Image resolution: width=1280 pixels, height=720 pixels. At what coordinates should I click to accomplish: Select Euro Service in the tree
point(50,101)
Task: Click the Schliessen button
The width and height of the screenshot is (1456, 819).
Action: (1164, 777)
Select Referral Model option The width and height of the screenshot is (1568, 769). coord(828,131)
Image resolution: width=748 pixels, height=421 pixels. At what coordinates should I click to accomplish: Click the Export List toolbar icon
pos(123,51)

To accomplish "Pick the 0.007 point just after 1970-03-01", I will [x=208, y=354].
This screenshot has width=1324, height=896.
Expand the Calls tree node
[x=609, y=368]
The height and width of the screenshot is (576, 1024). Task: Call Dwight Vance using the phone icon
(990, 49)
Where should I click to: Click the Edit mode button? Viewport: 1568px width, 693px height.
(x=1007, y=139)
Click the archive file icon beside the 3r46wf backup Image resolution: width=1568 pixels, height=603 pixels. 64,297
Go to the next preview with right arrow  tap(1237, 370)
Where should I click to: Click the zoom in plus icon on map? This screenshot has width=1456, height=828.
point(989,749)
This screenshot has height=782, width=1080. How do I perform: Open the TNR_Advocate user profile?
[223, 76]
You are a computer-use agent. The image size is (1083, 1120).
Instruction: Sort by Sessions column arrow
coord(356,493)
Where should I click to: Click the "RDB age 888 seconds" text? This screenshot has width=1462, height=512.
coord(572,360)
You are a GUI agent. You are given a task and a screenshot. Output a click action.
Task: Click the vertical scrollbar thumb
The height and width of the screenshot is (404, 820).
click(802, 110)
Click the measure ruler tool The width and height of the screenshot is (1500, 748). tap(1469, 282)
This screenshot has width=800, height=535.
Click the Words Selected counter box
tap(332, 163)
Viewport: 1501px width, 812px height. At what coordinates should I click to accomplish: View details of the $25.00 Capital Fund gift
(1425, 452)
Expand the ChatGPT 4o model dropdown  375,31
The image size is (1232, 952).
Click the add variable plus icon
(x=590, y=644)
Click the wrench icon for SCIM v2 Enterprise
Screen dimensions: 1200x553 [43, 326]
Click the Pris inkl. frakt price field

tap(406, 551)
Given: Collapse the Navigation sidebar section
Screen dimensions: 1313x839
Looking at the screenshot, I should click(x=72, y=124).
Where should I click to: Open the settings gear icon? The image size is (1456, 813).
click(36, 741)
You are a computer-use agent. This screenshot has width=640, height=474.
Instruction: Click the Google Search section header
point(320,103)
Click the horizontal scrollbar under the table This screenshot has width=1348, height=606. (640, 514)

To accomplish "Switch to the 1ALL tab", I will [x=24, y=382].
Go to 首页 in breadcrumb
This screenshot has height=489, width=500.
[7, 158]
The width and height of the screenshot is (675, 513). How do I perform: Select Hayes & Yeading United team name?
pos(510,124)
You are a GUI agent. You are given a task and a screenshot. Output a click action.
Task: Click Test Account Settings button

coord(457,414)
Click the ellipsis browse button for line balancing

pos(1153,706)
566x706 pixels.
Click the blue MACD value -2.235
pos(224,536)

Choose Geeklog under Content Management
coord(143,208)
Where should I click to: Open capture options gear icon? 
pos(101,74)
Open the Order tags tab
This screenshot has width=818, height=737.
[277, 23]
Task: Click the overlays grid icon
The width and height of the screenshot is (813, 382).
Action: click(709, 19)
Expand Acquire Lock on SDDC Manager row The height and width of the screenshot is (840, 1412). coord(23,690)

> [WHAT IS NEEDED] From the first line above through the line containing "Click the archive", lay out the lines as a JSON list of strings, one string per line, skipping any blank lines.

> [ANSWER FOR THIS EXERCISE]
[
  "Image resolution: width=1280 pixels, height=720 pixels. At what coordinates should I click to accomplish: Select Euro Service in the tree",
  "point(50,101)",
  "Task: Click the Schliessen button",
  "The width and height of the screenshot is (1456, 819).",
  "Action: (1164, 777)",
  "Select Referral Model option The width and height of the screenshot is (1568, 769). coord(828,131)",
  "Image resolution: width=748 pixels, height=421 pixels. At what coordinates should I click to accomplish: Click the Export List toolbar icon",
  "pos(123,51)",
  "To accomplish \"Pick the 0.007 point just after 1970-03-01\", I will [x=208, y=354].",
  "This screenshot has width=1324, height=896.",
  "Expand the Calls tree node",
  "[x=609, y=368]",
  "The height and width of the screenshot is (576, 1024). Task: Call Dwight Vance using the phone icon",
  "(990, 49)",
  "Where should I click to: Click the Edit mode button? Viewport: 1568px width, 693px height.",
  "(x=1007, y=139)",
  "Click the archive file icon beside the 3r46wf backup Image resolution: width=1568 pixels, height=603 pixels. 64,297"
]